Simplest way to get the aggregate value from one dataset, and bring it in to another
I have dataset A and dataset B. I need the aggregate total from one column called "Total Commission" from B. I want to bring it into A and populate a single column with that value.
I know I can do this in Python with two dataframes and I know I can do this with a join if I create a join key in the datasets. Is there a simpler way to do this than either of those two options?
Thanks!
Answers
-
Here is another way
-
Turribeach Dataiku DSS Core Designer, Neuron, Dataiku DSS Adv Designer, Registered, Neuron 2023 Posts: 2,160 Neuron
"Simple" is a very subjective adjective. For a "coder" user a Python recipe will be much simpler in their view. However for a "clicker" user a Join recipe will be much simpler. The issue is that your question doesn't really give enough information and clear requirements of what you are after. Are the Python recipe/join recipe not good enough for you? Why do you need another solution?
-
To go the join route I have to perform the following steps:
1) create a group recipe
2) add a join key on both datasets
3) Join then
4) do all the math I need to do
I think this will take at least 3 separate recipes, and will require a hefty amount of downstream schema refreshing. I am looking for the path of least resistance. -
Turribeach Dataiku DSS Core Designer, Neuron, Dataiku DSS Adv Designer, Registered, Neuron 2023 Posts: 2,160 Neuron
Again the same issue since "the path of least resistance" depends on who is taking the path. Is your actual question "how can I do X with the least amount of visual recipes"?
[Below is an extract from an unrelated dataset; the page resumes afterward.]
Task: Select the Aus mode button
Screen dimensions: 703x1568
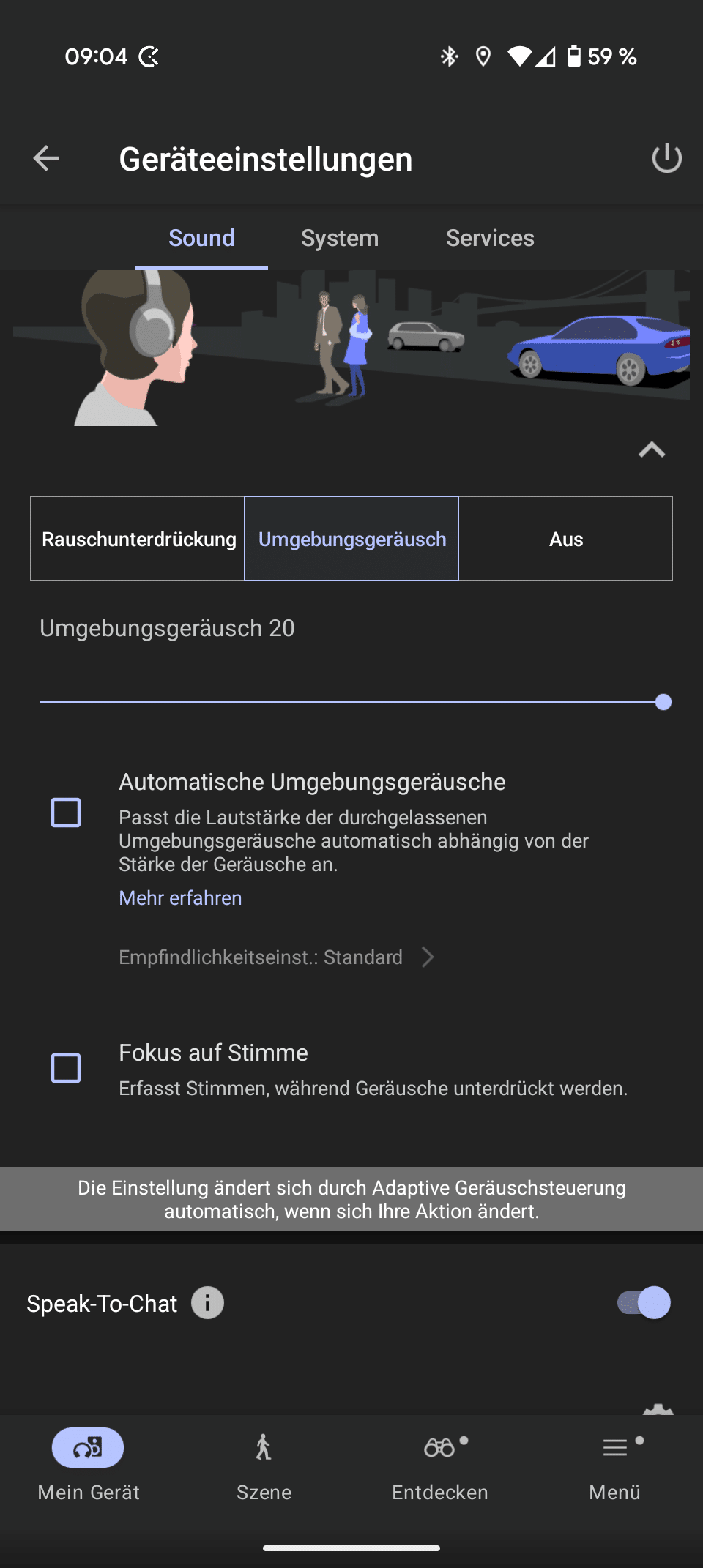Action: pyautogui.click(x=565, y=539)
will require a hefty amount of downstream schema refreshing
In v12 it's trivial to propagate schema changes since now schema propagation works properly and you have a new feature called "Build Downstream" with allows to enable schema propagation (see below).
-
I do not think we are running v12 yet. I do not have those features. I ended up going the python route. Seemed to make the most sense.